The heady heights of the Irish law
The Supreme Court. The judges, the decisions, the rifts and the rivalries that have shaped Ireland by Ruadhán Mac Cormaic (Penguin Ireland, €27.99)

Some members of the Supreme Court

Joe Carroll

“We are the Supreme Court and under God we can do anything,” a judge of the court, Cecil Lavery, rebuked a young barrister who had the nerve to tell the court it did not have jurisdiction to decide a certain point. That barrister, Tom Finlay, later became a Chief Justice  and so could see for himself just how far the court could go.

For the non-legal professional, this book is  revelatory about how the justice system works in its upper reaches.  At times it reads like a thriller as the author shows how various ground-breaking cases on abortion, contraception, homosexuality, extradition, neutrality and other important issues were weighed by the judges on the Supreme Court before reaching a  decision.

The highest court was not always such an exciting place. Set up under the 1922 Constitution, the court dealt largely with technical points of law in its early decades but that would change with the fluoridation case in1963.


A Drumcondra housewife, Gladys Ryan, challenged the new law that allowed local authorities to add fluoride to the water supply to combat dental cavities in children.

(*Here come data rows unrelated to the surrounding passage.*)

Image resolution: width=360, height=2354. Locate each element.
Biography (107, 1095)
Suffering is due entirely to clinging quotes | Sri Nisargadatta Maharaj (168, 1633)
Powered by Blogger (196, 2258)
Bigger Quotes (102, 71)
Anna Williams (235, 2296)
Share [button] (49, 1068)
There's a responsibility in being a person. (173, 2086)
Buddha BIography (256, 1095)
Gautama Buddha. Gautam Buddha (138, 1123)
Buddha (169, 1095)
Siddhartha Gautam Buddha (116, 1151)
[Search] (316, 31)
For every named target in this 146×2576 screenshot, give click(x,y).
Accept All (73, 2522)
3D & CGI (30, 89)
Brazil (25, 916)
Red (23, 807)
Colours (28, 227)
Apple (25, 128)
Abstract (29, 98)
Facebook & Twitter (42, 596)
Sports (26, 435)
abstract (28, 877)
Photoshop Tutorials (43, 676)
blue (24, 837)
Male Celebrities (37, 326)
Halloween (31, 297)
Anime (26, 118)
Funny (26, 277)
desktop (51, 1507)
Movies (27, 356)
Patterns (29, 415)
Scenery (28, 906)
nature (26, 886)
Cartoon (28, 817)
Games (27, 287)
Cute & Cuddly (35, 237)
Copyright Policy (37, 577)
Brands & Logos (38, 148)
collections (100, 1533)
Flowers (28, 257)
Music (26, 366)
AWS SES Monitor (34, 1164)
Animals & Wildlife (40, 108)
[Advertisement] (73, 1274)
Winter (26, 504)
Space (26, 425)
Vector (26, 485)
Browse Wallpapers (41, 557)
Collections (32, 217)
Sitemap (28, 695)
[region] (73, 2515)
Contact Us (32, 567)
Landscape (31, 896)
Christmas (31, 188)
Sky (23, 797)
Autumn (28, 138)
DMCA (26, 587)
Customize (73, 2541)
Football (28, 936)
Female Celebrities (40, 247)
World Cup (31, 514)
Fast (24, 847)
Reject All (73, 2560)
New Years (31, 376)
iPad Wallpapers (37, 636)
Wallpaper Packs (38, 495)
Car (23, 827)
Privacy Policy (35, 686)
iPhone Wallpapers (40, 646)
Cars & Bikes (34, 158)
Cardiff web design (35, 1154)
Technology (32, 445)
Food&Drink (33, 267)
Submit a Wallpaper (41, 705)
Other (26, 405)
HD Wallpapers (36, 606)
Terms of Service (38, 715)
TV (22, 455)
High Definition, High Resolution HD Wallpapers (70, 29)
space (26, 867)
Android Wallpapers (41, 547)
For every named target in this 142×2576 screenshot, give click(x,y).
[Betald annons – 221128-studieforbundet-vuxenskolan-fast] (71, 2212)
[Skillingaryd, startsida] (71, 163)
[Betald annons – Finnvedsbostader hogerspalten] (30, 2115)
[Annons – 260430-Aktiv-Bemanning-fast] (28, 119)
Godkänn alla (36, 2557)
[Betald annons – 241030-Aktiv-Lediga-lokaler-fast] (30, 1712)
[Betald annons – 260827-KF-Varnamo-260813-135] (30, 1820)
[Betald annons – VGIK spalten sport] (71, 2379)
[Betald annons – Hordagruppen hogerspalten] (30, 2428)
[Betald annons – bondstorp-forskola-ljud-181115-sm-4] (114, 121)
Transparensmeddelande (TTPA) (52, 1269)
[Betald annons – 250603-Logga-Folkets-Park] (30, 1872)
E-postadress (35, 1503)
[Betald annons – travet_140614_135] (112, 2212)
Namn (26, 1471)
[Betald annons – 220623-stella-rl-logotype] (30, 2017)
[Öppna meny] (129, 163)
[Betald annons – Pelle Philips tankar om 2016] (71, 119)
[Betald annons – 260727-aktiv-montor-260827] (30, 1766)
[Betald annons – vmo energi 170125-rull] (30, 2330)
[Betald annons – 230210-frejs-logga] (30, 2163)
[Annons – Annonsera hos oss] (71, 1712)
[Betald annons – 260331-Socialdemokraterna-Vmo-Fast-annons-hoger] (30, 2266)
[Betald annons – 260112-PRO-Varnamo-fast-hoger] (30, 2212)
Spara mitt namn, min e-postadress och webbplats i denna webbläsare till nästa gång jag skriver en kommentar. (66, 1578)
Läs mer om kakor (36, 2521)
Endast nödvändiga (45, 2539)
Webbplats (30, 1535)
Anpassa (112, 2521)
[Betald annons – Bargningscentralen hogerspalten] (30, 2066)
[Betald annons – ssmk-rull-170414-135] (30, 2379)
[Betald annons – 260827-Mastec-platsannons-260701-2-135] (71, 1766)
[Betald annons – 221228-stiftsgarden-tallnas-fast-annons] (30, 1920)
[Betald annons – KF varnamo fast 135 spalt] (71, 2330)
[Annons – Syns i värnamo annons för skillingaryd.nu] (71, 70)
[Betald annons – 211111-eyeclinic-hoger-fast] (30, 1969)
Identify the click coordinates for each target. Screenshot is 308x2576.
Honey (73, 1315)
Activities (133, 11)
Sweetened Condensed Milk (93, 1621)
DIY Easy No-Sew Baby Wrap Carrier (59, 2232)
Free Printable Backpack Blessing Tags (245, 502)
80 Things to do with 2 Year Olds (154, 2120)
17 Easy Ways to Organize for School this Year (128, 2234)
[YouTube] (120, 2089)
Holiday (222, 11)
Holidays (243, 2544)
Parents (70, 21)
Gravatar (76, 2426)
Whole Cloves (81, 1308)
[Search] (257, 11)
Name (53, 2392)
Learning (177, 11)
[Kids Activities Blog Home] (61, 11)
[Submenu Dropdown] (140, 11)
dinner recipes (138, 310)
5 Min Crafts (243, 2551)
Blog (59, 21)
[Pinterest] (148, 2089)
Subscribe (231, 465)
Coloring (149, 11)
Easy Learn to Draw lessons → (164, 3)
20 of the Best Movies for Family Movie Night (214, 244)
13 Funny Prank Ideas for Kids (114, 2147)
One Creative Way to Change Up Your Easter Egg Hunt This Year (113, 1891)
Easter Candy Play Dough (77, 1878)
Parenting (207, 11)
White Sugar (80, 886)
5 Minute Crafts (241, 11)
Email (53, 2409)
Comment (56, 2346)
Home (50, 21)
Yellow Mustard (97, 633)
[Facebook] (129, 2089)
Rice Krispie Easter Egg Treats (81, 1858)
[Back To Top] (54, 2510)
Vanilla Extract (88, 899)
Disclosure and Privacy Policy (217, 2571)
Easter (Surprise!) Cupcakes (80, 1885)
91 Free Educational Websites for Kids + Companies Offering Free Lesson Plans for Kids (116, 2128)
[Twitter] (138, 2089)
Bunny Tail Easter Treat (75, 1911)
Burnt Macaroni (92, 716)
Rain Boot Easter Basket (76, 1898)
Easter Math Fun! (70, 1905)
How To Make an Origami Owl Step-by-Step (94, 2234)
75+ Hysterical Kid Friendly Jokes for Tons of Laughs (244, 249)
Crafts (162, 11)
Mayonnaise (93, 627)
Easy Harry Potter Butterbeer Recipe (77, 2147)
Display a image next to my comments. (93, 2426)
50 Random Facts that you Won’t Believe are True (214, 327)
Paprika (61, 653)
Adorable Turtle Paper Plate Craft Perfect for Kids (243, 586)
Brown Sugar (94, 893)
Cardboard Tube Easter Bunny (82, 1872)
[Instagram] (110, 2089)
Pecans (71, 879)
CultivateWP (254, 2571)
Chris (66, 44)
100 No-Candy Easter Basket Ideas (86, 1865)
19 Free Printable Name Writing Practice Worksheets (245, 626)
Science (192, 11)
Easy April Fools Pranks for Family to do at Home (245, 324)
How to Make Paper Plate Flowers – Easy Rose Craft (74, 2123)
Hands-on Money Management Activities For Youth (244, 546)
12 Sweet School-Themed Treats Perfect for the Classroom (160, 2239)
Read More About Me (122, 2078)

Eventually she lost the case in the Supreme Court, but significantly the judgement upheld the assertion by Mr Justice Kenny in the High Court that Article 40 of the Constitution on personal rights included an unspecified right to “personal integrity”, citing the papal encyclical Pacem in Terris.

The author sums up the consequences. “It was a watershed moment. The Constitution contained rights that didn’t actually appear in the text. And that meant the only people with the authority to identify them – the judges of the Supreme Court – had just made themselves immeasurably more powerful.”

It was this power which led to the campaign to insert the right to life of the unborn child into the Constitution in 1983, the famous ‘Eighth Amendment’ which is now under challenge by the pro-choice movement. The lawyers behind the pro-life movement of the early 1980s, such as William Binchy, feared that a future Supreme Court would follow the US Supreme Court in finding a right to privacy and thus to have an abortion as was ruled in the Roe vs Wade case in 1973.

It was later that year that the Irish Supreme Court heard the appeal by May McGee against the  1935 criminal law preventing her from importing contraceptives and ruled in her favour, clearly influenced by the right to privacy as decided in the US. Hence the fears of the pro-life movement.

But when David Norris challenged the 19th-Century law criminalising homosexual acts, the Supreme Court referred to the Christian nature of the Preamble to the Constitution and on this basis refused Norris a right to privacy on this issue. The European Court of Human Rights later upheld Norris’s claim and obliged the then Government to amend the law.

While the Supreme Court continued to discover up to 20  personal rights not spelled out in the Constitution, the author writes that by the early 2000s a reaction was setting in against this “judicial activism” and there were no longer appeals to “natural law” and  papal encyclicals. 

One of the most outspoken opponents of judicial activism became Mr Justice Adrian Hardiman, who died earlier this year (2016), He was especially scathing in rejecting the case where the Equality Authority challenged Portmarnock golf club’s ban on female membership.


It is very interesting to follow how the  Supreme Court changed according to the judges on it. The author attributes a huge influence to the liberal approach of Cearbhail O Dalaigh and Brian Walsh from the 1960s. It is also pointed out how judges reputed to be conservative on lower courts, became advocates of unenumerated rights when appointed to the top court such as Seamus Henchy. The US influence was catching.

The author using inside sources also describes how controversy has raged over the appointment of judges – a very topical subject now – and governments’ attempts to impose pay cuts although forbidden by the Constitution.   A referendum was needed.

It is an education in itself to follow the reasoning of judges since independence in 1922. The natural law basis of judgments with appeals to papal encyclicals and Christian tenets has been abandoned as too vague. “What is natural law?” asked one judge. 

The highly-respected Niall McCarthy, who died tragically with his wife in a car accident in Spain, argued in the Norris case that the source of the Constitution was not God but “the human personality” itself.

 The Preamble still begins: “In the Name of the Most Holy Trinity from Whom is all authority and to Whom as our final end, all actions both of men and States must be referred.” 

But the Preamble is not part of the Constitution proper. So is God in it or not?